Rescued Corvette of the Week

Four years ago, a gigantic sinkhole opened up under the National Corvette Museum in Bowling Green, Kentucky, swallowing eight classic sports cars. This week, redemption, phoenix-like and pure. The museum unveiled the last of the Corvettes to get fixed up. The 1962 Tuxedo Black has been restored to its mid-20th-century glory, and the museum is glad to have it back on solid ground.

Required Reading

News from elsewhere on the internet.

  • Uber announces it will force drivers to take 6-hour breaks between 12-hour shifts.

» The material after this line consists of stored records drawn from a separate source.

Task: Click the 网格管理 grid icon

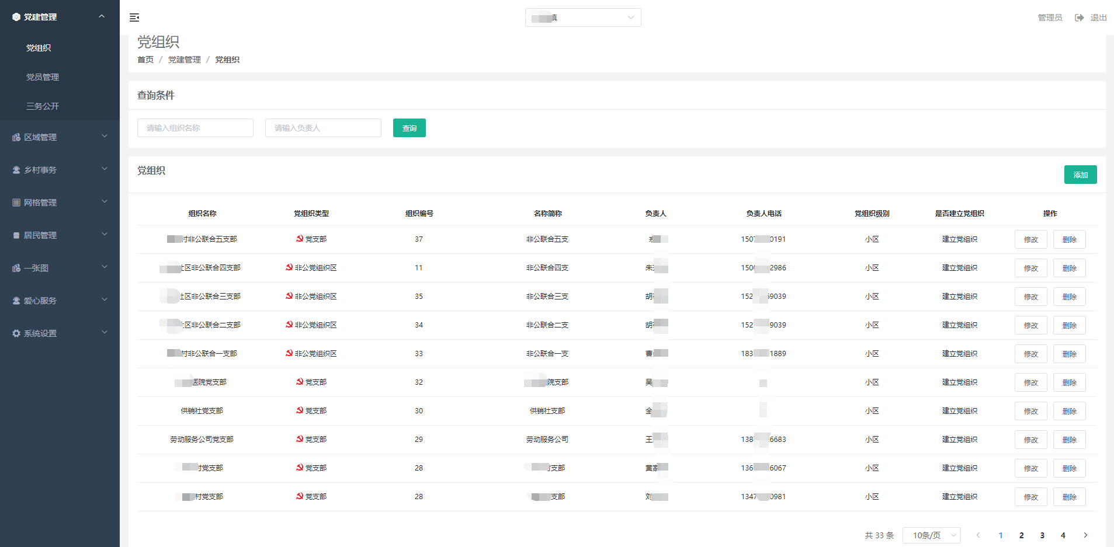Action: tap(16, 203)
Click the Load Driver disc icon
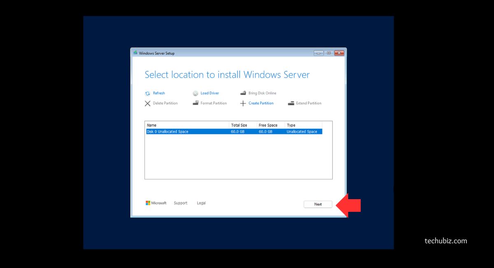The height and width of the screenshot is (268, 494). click(196, 94)

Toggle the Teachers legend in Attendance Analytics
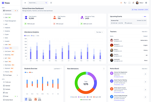(27, 36)
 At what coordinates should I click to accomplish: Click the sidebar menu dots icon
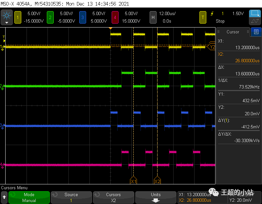click(x=218, y=32)
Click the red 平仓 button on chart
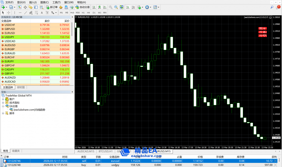This screenshot has height=167, width=282. (262, 28)
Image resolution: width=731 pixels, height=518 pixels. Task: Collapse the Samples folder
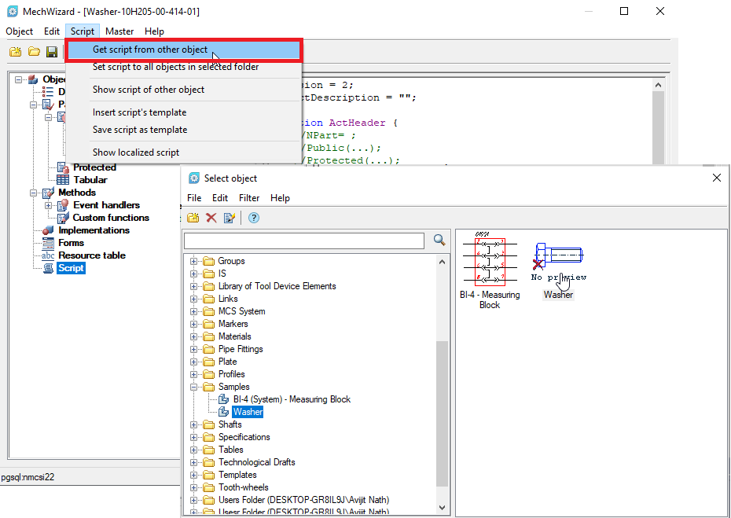point(193,387)
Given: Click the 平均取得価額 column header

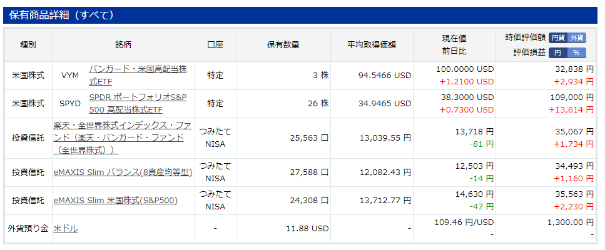Looking at the screenshot, I should 372,44.
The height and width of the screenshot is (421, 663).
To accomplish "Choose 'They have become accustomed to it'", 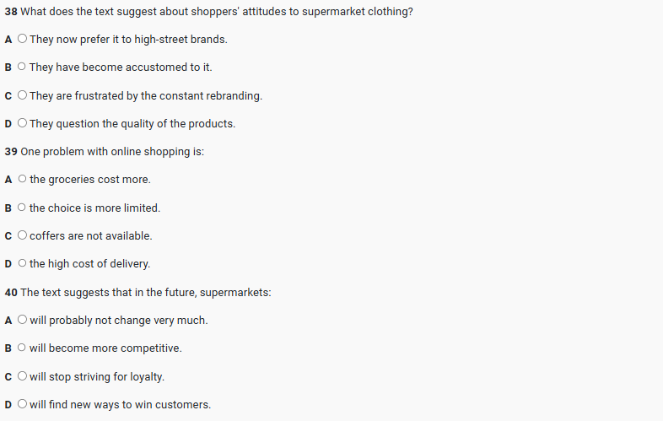I will coord(22,67).
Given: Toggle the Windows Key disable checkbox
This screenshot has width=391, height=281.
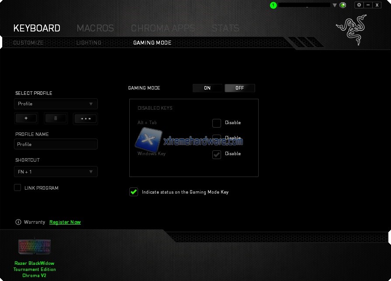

Just one problem: Drivers often work for Lyft too, which means even drowsy ones can switch apps and drive through the loophole.
  • We already knew British vacuum-maker Dyson wanted in on the electric car market, but now it looks like it will put out a bunch of EVs. The downer: The first generation might not include solid-state battery tech.
  • CEO Dara Khosrowshahi gets real ambitious about Uber’s place in the transportation ecosystem, telling the Goldman Sachs tech conference he’d like the company to run a city’s bus systems one day.
  • The Trump administration is working to maintain an EPA loophole that allows trucks with newly rebuilt engines to legally spew 40 to 55 times the air pollution put out by other new trucks.
  • Help Pittsburghers map the autonomous vehicles in their midst. Companies testing the tech in Pennsylvania are not required to release data on their operations, and so local publication The Incline is trying to keep track of who's driving where.
In the Rearview

Essential Stories from WIRED’s canon

Here's a throwback: WIRED's 2011 look at this crazy, app-powered upstart called Uber. Quoth Travis Kalanick, seven years ago: "We don't look in the rear-view mirror much. We just keep going forward. We're faster and intelligent. If you've got something to compete, bring it—I'm not sleeping. If you're sleeping, I'm gonna kick your ass."